The call of Jesus is a demand, yes, and it changes lives, yes, but it's a demand to be more, not less: to be more engaged in life, not less; to be more transformed in life, not stuck in a rut. As with Dietrich Bonhoeffer, hanged by the Nazis, and as with Christians who fall into the hands of Islamic State thugs today, it can mean a call to die. But it's chiefly a call to live: to live free, confident and worthwhile lives, marching to the sound of a different drummer.

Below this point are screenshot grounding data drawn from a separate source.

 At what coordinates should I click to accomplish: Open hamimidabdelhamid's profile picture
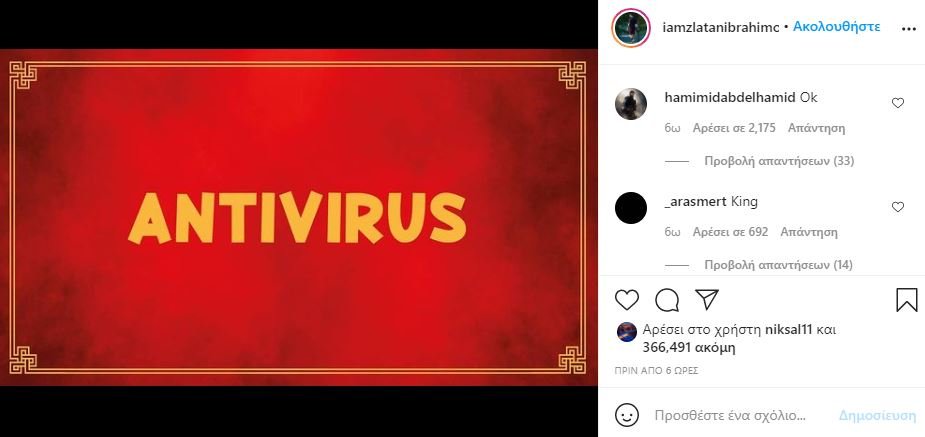(631, 104)
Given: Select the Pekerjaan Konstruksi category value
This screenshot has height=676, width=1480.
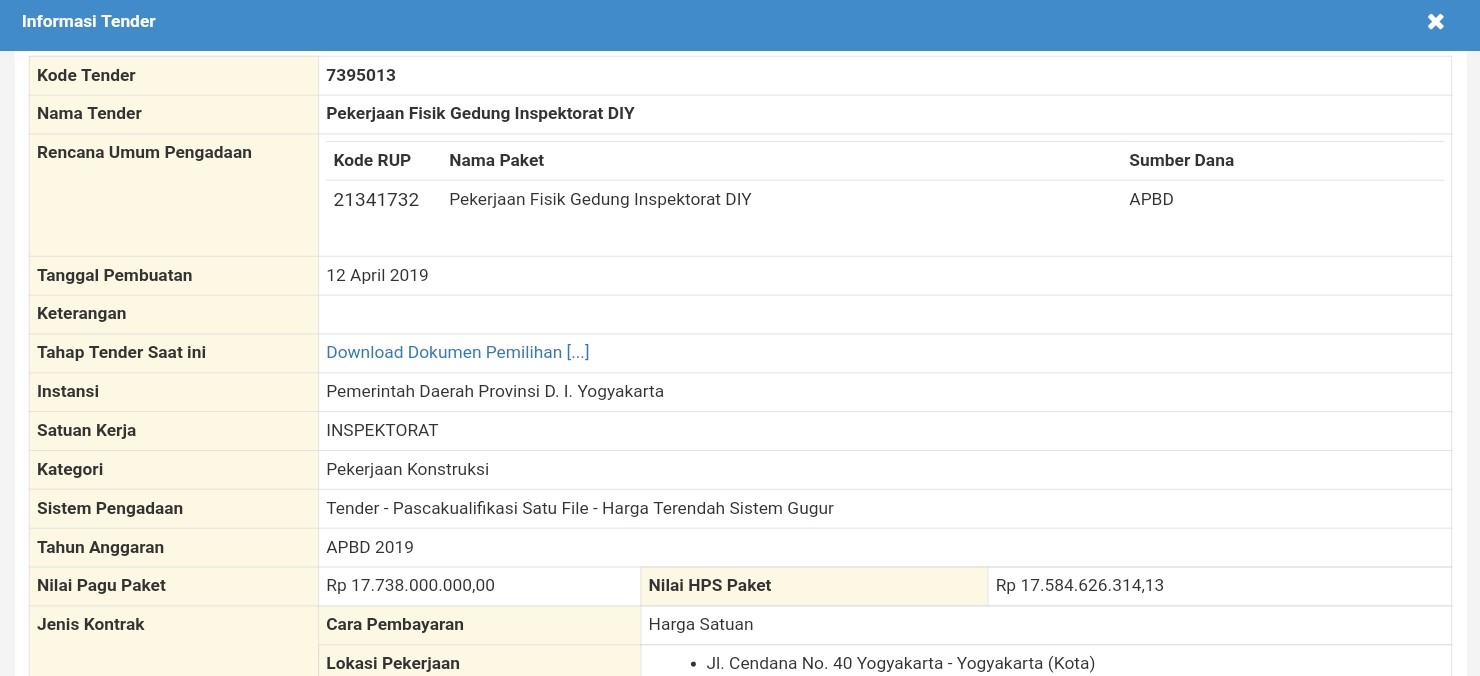Looking at the screenshot, I should (x=407, y=469).
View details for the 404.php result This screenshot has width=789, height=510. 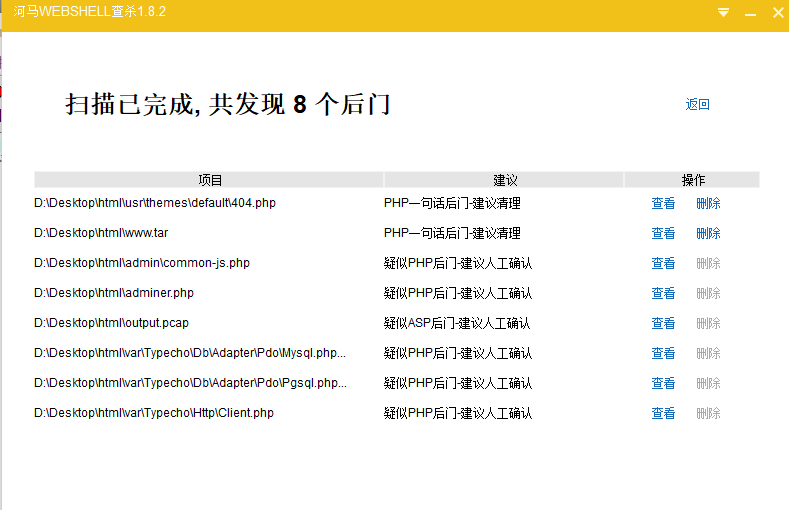coord(663,203)
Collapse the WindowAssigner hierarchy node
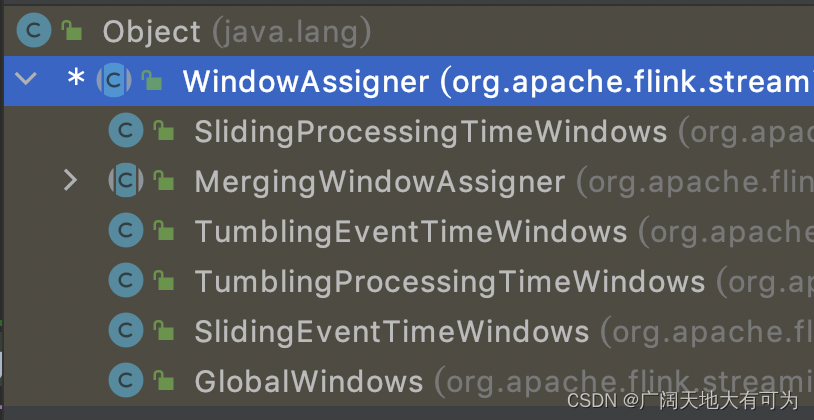The width and height of the screenshot is (814, 420). pyautogui.click(x=26, y=79)
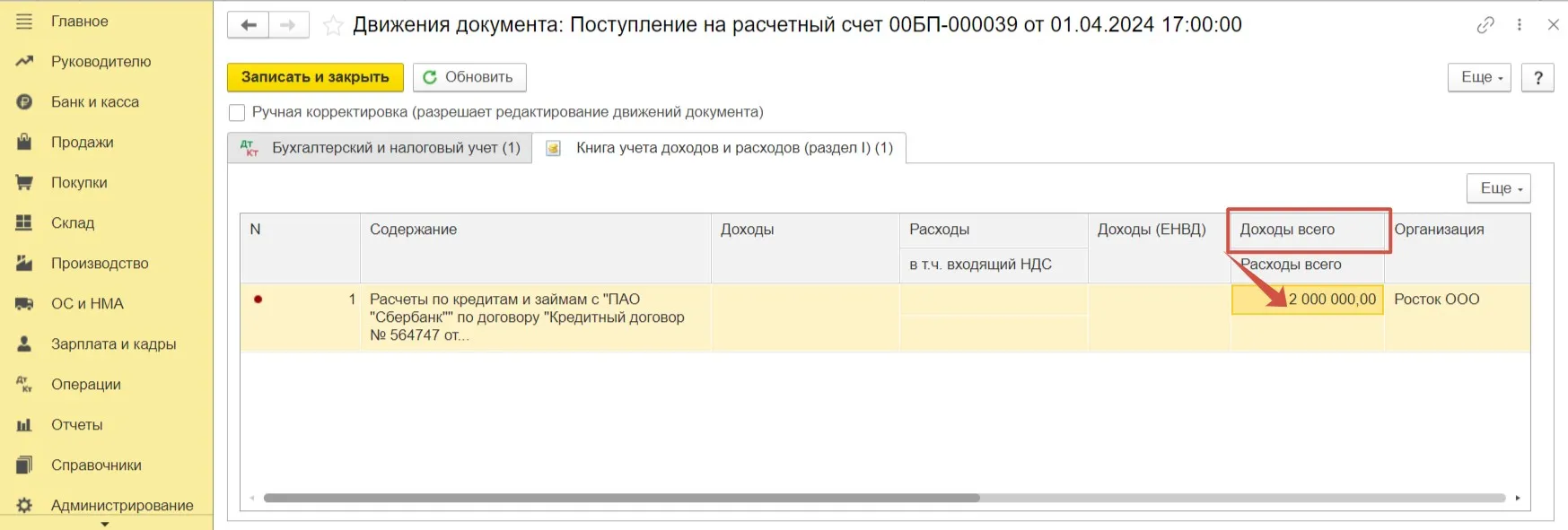Click the Обновить refresh button
The image size is (1568, 530).
pos(469,78)
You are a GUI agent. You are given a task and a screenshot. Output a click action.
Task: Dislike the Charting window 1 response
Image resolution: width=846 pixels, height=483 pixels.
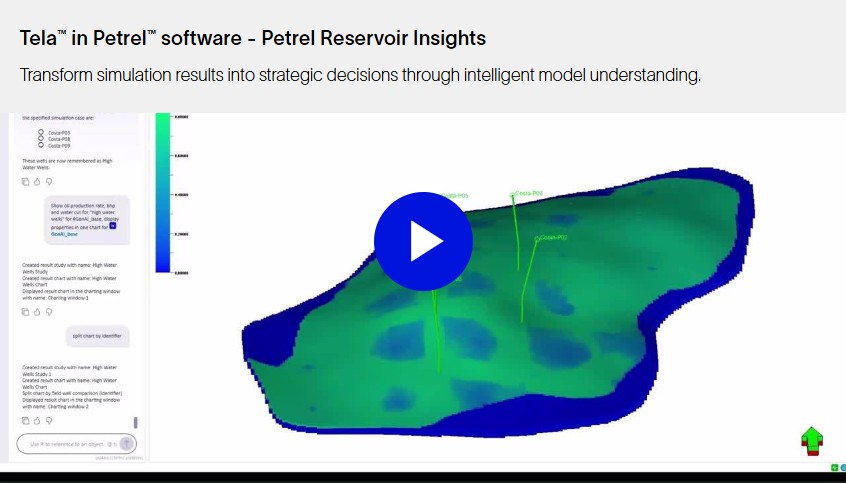click(49, 312)
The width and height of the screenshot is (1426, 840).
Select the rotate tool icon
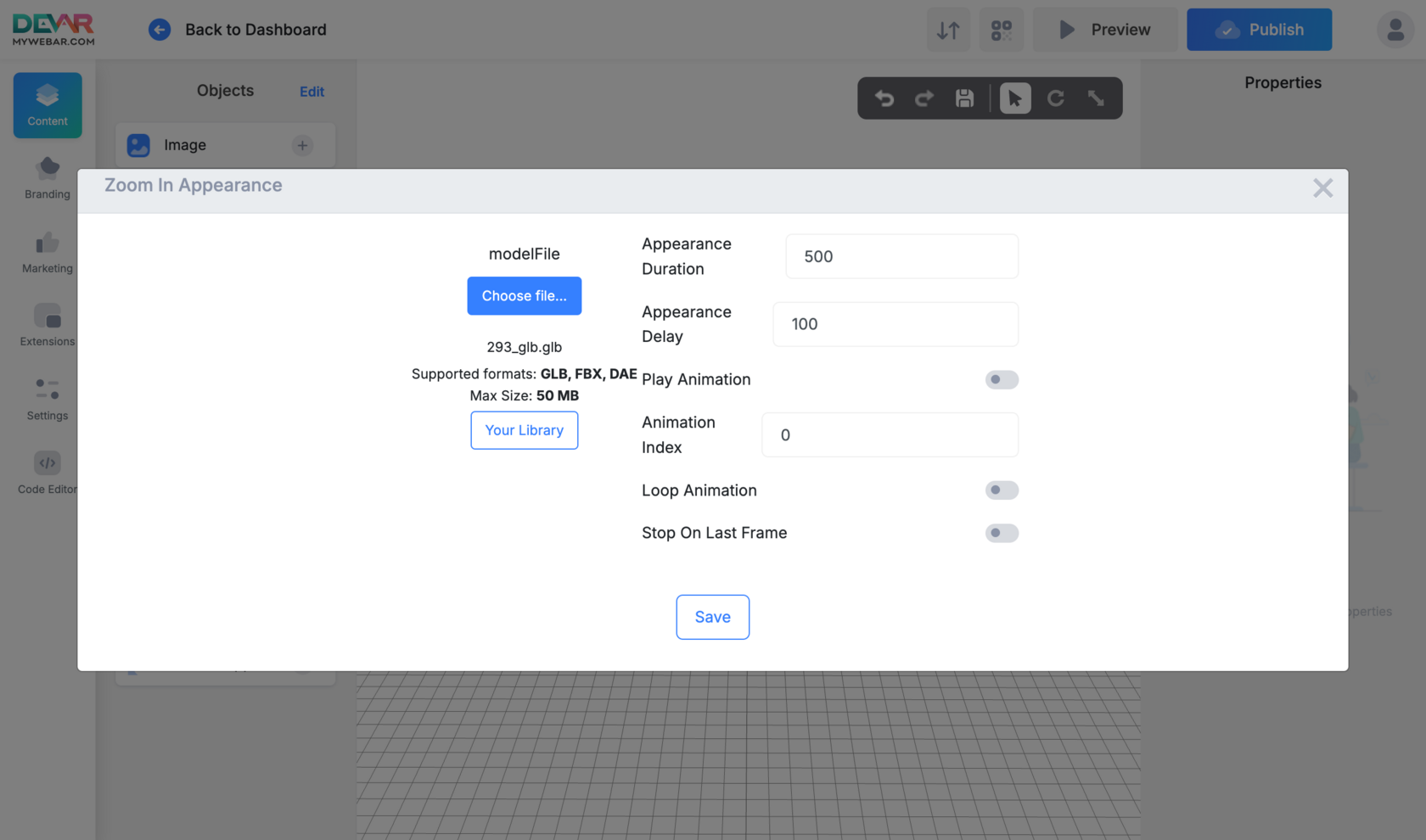tap(1055, 98)
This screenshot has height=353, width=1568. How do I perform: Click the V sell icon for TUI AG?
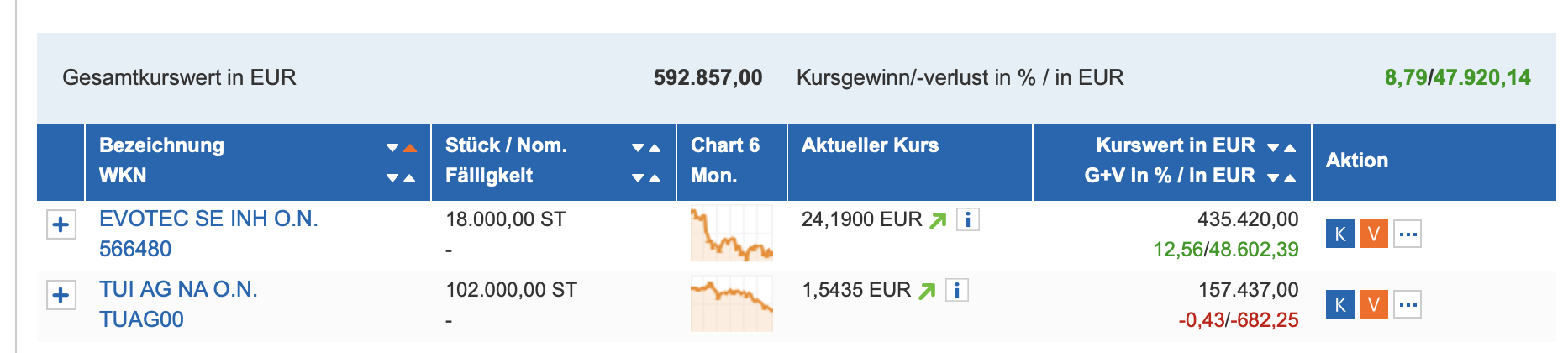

Now to close let me just clarify that this is also the point of our epistle today. St Paul writes to the Corinthian Christians about the new converted life of the disciple. Note that he doesn't tell them to give up their marriages, their homes, their emotional attachments, or their worldly commercial activity. No, we keep at it in all these areas, but we do so now in a new Christian spirit. Yet Paul does advise that a new perspective, and a degree of detachment, is appropriate for Christians, who can never throw themselves into the agenda of this world without remainder. Today's regularly doomed search for happiness, or for financial security, perhaps to holding obsessively onto our lost loved ones, or simply our unthinking self-immersion in the push and pull of the everyday, can never be quite right for Christians. Instead we give attention to scripture and to prayer day by day, to taking our place in the Eucharistic community, to teaching our children to know Jesus and trust him and pray to him, rather than being content with our society's preferred religion, which is to look good, feel good and make good. Here I identify St Paul's challenge to contemporary Australian Christians like us. And standing behind Paul in his teaching today is Jesus' own wry smile, and his provocative teasing call to those youths on a fishing boat: come with me, and take a walk on the wild side.